=== PROBLEM STATEMENT ===
Only lines holding the word "computer" are wanted. Copy them from the listing below.

=== DATA FOR THIS EXERCISE ===
===
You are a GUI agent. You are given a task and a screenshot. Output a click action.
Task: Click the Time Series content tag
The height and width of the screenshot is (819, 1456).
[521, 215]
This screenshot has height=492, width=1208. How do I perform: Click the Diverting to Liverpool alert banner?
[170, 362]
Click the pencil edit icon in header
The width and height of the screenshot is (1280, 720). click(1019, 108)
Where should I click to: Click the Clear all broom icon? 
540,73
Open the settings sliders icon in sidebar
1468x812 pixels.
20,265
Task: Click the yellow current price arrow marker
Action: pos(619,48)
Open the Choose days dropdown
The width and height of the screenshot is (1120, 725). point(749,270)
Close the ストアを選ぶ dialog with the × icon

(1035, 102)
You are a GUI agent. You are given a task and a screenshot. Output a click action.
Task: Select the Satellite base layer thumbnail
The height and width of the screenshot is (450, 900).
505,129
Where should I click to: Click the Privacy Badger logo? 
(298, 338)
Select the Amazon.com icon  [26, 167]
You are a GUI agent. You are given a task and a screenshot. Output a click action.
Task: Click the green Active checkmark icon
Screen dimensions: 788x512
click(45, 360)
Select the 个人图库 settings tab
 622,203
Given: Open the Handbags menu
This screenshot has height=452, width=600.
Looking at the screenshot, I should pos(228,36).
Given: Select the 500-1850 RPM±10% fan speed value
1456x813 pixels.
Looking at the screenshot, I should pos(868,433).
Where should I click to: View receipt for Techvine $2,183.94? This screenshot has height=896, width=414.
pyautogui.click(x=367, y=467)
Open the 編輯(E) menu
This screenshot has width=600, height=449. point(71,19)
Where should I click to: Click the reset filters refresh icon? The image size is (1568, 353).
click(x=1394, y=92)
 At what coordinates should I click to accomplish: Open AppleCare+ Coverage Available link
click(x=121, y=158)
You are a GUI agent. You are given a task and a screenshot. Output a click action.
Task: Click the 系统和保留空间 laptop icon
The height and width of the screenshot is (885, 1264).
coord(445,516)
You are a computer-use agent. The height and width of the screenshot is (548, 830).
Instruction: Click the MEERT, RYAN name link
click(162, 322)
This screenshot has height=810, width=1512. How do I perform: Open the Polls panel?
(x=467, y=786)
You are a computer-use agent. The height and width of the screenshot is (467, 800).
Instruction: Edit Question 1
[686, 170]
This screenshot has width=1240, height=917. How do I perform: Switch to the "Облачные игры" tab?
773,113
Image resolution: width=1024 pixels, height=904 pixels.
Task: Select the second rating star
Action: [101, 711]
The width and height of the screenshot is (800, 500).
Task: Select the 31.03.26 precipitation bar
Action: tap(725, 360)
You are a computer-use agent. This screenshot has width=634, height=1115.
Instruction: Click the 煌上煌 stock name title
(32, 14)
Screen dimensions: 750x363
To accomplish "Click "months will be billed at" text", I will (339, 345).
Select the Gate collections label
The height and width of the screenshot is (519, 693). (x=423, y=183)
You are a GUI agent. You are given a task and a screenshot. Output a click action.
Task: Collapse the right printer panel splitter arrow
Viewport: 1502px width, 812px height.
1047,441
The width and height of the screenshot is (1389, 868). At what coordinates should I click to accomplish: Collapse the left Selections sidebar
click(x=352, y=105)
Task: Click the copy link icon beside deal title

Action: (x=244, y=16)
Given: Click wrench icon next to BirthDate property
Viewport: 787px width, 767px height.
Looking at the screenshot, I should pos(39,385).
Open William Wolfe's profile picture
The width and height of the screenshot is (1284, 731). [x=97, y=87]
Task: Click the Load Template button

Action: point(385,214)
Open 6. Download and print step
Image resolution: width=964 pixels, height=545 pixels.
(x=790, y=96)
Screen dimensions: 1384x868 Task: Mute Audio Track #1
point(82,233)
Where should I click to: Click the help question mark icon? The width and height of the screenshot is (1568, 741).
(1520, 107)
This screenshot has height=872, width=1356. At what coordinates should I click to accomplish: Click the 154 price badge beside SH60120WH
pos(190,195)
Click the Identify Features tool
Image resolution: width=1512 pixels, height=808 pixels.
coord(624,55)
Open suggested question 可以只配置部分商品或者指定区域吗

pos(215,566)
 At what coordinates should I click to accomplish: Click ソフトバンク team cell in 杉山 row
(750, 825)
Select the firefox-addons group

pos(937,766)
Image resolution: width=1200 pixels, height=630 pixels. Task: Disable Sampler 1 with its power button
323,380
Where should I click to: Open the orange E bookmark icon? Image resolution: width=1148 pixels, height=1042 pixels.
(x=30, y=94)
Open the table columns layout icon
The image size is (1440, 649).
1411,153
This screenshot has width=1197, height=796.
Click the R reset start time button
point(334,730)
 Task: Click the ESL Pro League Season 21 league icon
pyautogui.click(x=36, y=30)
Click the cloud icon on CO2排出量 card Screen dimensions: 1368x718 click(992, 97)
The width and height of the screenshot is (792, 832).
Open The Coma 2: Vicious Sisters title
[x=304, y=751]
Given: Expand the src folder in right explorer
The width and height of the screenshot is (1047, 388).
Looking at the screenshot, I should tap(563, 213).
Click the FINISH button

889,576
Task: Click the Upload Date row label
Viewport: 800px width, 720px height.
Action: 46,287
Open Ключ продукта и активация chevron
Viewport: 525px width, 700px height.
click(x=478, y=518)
===
=== SOLUTION TO THE PROBLEM ===
You are a computer-use agent. The height and width of the screenshot is (548, 830).
You are a computer-use agent. The height and width of the screenshot is (467, 800).
You are a computer-use agent. This screenshot has width=634, height=1115.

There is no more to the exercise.